### YOUR GOAL
Print everything from the line that contains "Mark the callout" down to the line that contains "The image size is (438, 567). 226,417", both included, reproducing the items word for word. Leave the pictures out of your answer.

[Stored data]
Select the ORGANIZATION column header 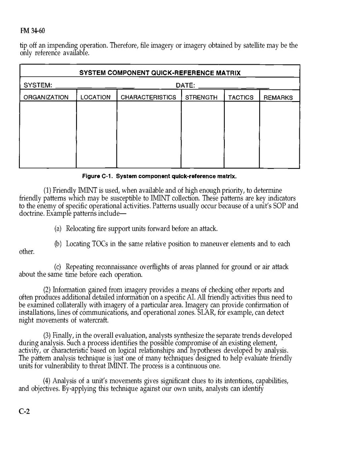(46, 98)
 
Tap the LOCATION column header (96, 98)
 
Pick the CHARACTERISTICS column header (148, 98)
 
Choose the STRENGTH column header (201, 98)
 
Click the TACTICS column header (241, 98)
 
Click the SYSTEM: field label (38, 85)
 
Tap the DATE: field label (185, 85)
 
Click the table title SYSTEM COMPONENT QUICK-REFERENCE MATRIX (160, 73)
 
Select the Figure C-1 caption (159, 175)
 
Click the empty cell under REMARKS (279, 134)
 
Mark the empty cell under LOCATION (96, 134)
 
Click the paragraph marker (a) (58, 229)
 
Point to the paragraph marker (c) (58, 267)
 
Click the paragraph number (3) (47, 335)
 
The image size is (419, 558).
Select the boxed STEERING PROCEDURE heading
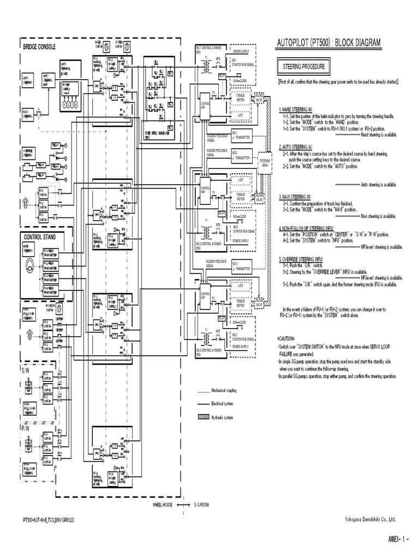pyautogui.click(x=304, y=67)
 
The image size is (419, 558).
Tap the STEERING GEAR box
pyautogui.click(x=265, y=162)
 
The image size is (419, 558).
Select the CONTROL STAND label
pyautogui.click(x=39, y=236)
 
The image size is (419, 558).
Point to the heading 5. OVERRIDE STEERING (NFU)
pyautogui.click(x=304, y=259)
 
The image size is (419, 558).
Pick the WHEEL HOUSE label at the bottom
pyautogui.click(x=162, y=505)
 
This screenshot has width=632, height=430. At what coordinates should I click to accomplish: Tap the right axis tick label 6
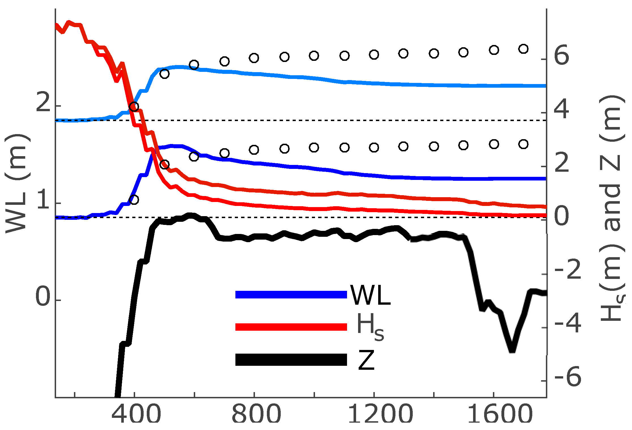pyautogui.click(x=561, y=56)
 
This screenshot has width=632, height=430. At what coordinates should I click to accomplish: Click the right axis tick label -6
pyautogui.click(x=568, y=377)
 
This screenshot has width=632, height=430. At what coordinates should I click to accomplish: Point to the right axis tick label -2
pyautogui.click(x=568, y=270)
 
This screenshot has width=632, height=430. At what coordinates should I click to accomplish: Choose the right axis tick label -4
pyautogui.click(x=568, y=324)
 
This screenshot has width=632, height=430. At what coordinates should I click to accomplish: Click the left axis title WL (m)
pyautogui.click(x=17, y=184)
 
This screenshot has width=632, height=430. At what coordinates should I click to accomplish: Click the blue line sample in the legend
pyautogui.click(x=291, y=294)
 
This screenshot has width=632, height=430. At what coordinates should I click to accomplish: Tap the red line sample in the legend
pyautogui.click(x=291, y=327)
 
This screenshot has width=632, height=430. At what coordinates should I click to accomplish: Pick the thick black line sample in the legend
pyautogui.click(x=291, y=360)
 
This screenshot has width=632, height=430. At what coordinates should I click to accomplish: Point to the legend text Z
pyautogui.click(x=366, y=360)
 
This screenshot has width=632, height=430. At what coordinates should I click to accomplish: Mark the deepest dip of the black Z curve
pyautogui.click(x=512, y=351)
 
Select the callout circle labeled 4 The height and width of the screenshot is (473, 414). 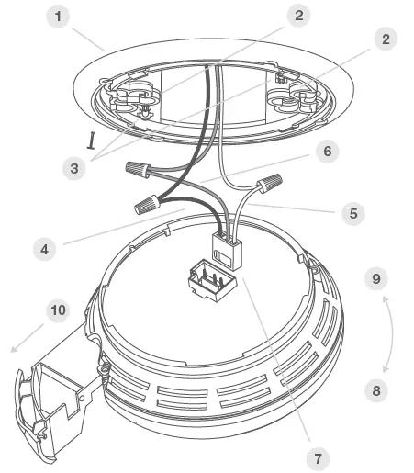point(43,247)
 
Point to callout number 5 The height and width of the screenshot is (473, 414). point(351,212)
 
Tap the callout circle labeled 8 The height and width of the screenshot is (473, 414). point(375,390)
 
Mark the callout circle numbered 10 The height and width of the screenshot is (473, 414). point(58,310)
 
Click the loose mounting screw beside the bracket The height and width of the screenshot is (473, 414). point(93,139)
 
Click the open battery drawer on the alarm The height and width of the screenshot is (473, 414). point(55,395)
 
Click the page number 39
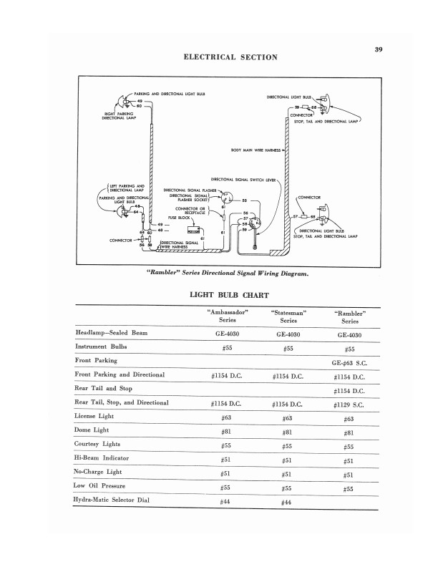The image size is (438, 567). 379,49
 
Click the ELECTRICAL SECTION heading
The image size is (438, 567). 230,57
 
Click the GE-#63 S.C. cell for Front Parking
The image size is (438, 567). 349,362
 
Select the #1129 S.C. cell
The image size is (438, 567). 349,403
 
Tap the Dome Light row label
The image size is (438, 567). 92,430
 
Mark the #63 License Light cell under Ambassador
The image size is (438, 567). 226,417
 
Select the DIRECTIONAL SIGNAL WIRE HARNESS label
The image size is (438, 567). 179,245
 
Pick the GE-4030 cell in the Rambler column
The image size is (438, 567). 349,335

### CORRECT RESPONSE
Mark the callout circle numbered 10 The height and width of the screenshot is (473, 414). point(58,310)
 
Click the loose mounting screw beside the bracket The height and width of the screenshot is (473, 414). point(93,139)
 
Click the open battery drawer on the alarm The height and width of the screenshot is (473, 414). point(55,395)
 
Click the page number 39
The image size is (438, 567). 379,49
 
Click the ELECTRICAL SECTION heading
The image size is (438, 567). 230,57
 
Click the GE-#63 S.C. cell for Front Parking
The image size is (438, 567). 349,362
 
Select the #1129 S.C. cell
The image size is (438, 567). 349,403
 
Tap the Dome Light row label
The image size is (438, 567). 92,430
 
Mark the #63 License Light cell under Ambassador
The image size is (438, 567). 226,417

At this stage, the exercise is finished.